Jackie Beere’s book The Perfect Ofsted Lesson has been one of the best selling education books of 2011. Currently being updated to incorporate the new Ofsted Framework, here her her her thoughts (so far) on using the inspection process to embed great teaching and learning in to all lessons
Ofsted 2012 – What It Means For the Perfect Lesson
More observations for more teachers during an inspection means that everyday practice must really deliver progress and develop students with great learning habits.
The progress that ALL pupils make in each and every classroom will help school demonstrate ‘continuous improvement’ – no matter what the starting point.
Therefore it is even more important to focus your CPD on learning. So, looking at the proposals, I see five areas to reflect on in particular:
1. Closing the gap for the most vulnerable pupils
2. Using assessment to ensure effective learning (still the key lever for improvement in most schools)

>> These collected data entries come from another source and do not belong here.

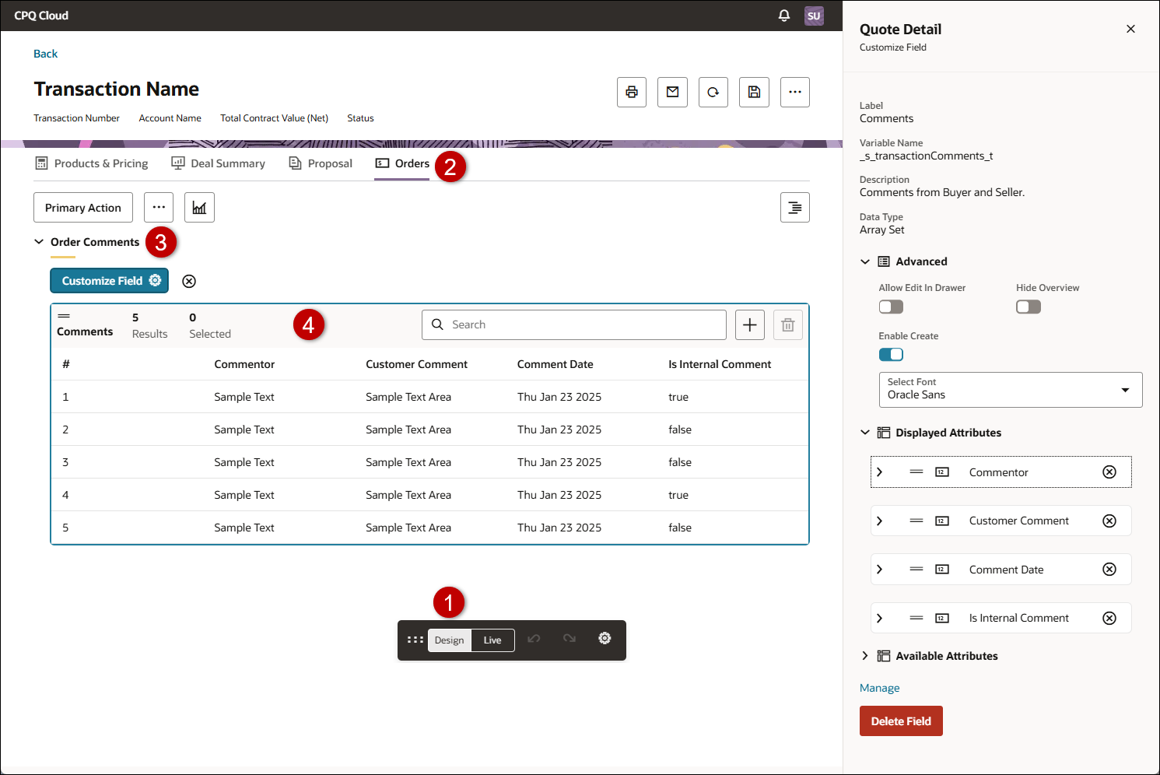Disable the Enable Create toggle
Image resolution: width=1160 pixels, height=775 pixels.
(891, 354)
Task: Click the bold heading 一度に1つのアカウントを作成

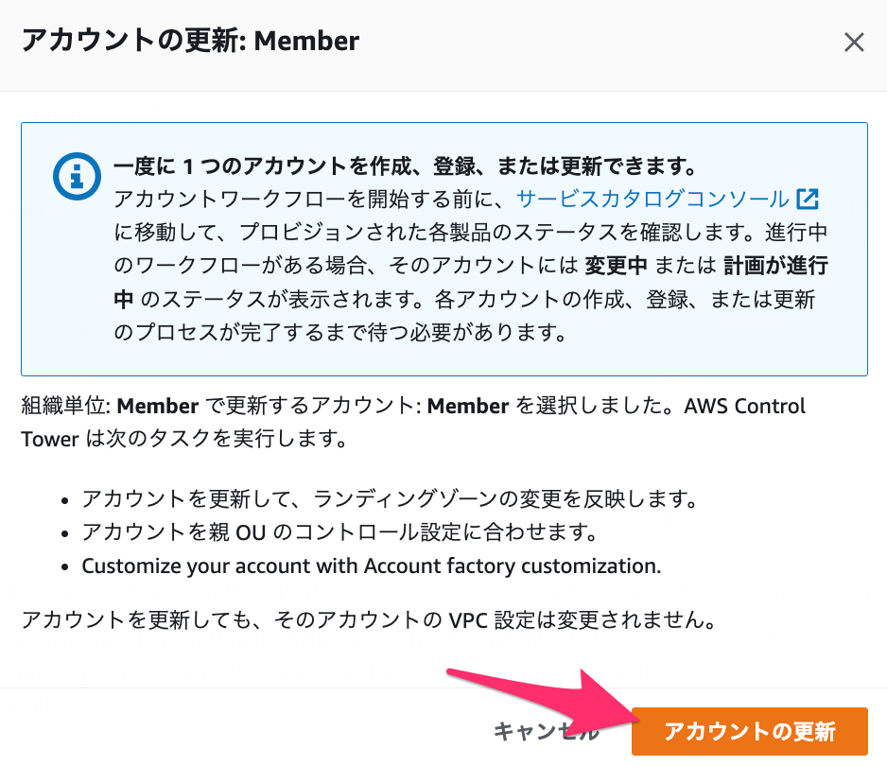Action: [x=405, y=166]
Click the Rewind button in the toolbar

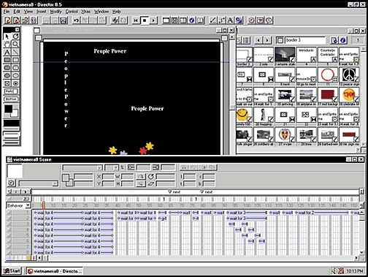[x=136, y=20]
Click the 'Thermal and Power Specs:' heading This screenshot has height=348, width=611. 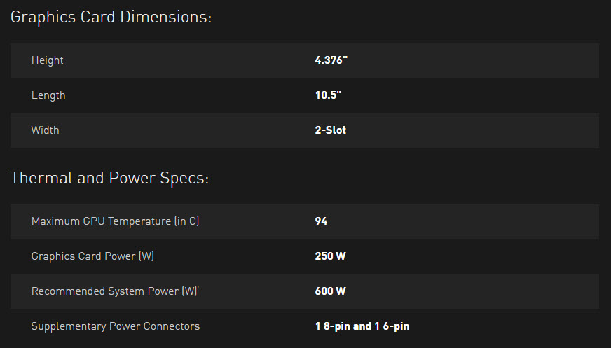[109, 179]
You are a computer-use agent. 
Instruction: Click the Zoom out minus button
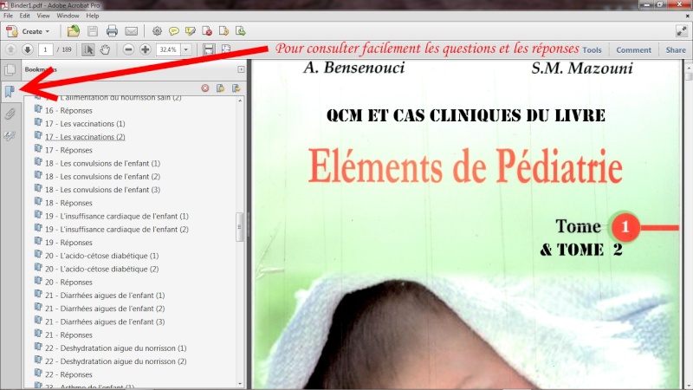(x=129, y=49)
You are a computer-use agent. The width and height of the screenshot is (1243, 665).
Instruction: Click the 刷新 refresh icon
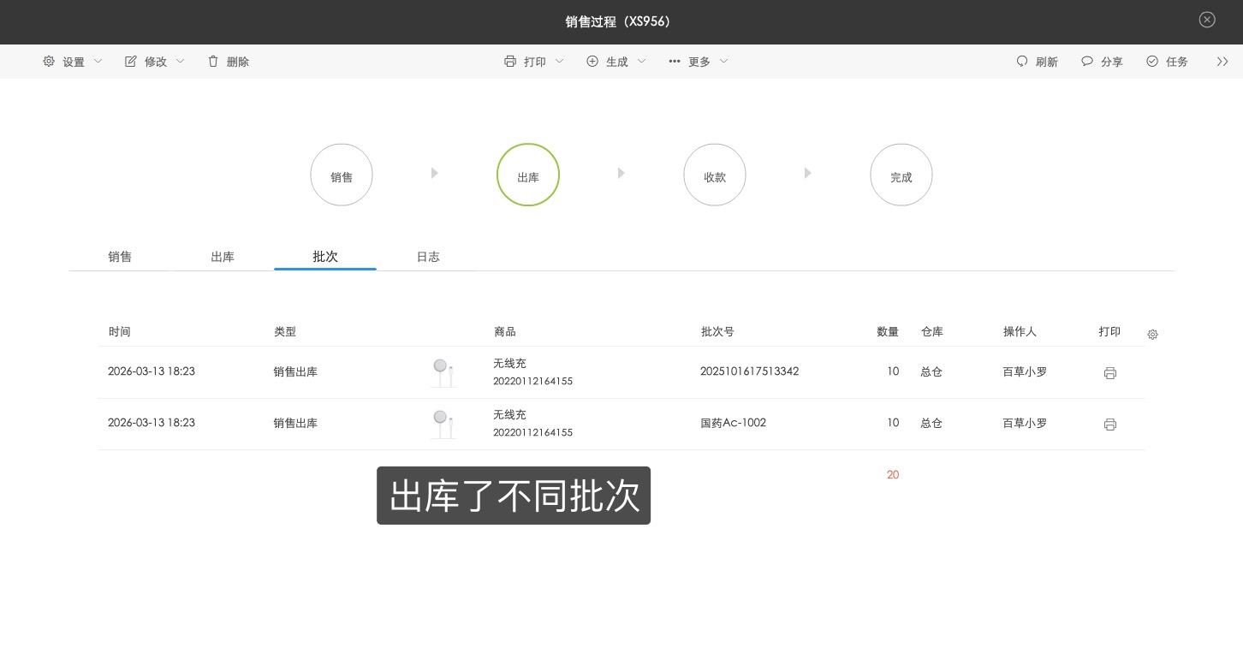pyautogui.click(x=1022, y=61)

3. Demanding behaviour for learning
4. Improving literacy (and numeracy) in all subjects and phases
5. Ensure your teaching assistants are making the maximum impact on progress for the students they are working with
The focus on classroom practice has made amazing progress in the last few years. Many teachers are using their collective creative genius to be really innovative with active starters, progress plenaries and engaging activities that hand back the responsibility to the kids and develop them as learners. But how can you ensure that great practice is consistent and embedded across the school and ensure that you can demonstrate your best bits when the inspector calls?
With that in mind here are my five top tips for Ofsted-friendly practice:
- Literacy training for all staff and a whole school policy that makes all teachers role models for reading, writing and speaking. We must show accuracy and style at all times. This will be a scary idea for many – and that is why it’s needed. We may not all be good at it but we can all strive to be better!!
- Even more literacy training for teaching assistants so that they have a real tool box of strategies to help students who need it most make progress with the key communication skill which impacts on ALL results and future prospects.
- Also train TAs extensively in learning to learn strategies so that the students they work with have access to a range of excellent metacognitive levers (thinking about ways of learning) that will help them get ‘unstuck’.
- Assessment AS learning further embedded as regular practice. AND train the students to be great self-coaches and peer-coaches. They need to understand how to help each other make progress and how important it is to support each others learning. (By the way – THIS is behaviour for learning!)
- Encourage lesson observation that is an integral part of a coaching model – especially for those that need extra help. Active lesson observation where the teacher feeds back within the lesson while the kids get on with their active learning is a powerful development tool (thanks Jim Smith and Zoe Elder for this one!)
So far, it’s hard to disagree with the proposals for 2012 – I think they will make us better teachers and ensure ‘outstanding learning’ is part of what we do every day. That’s what we all want.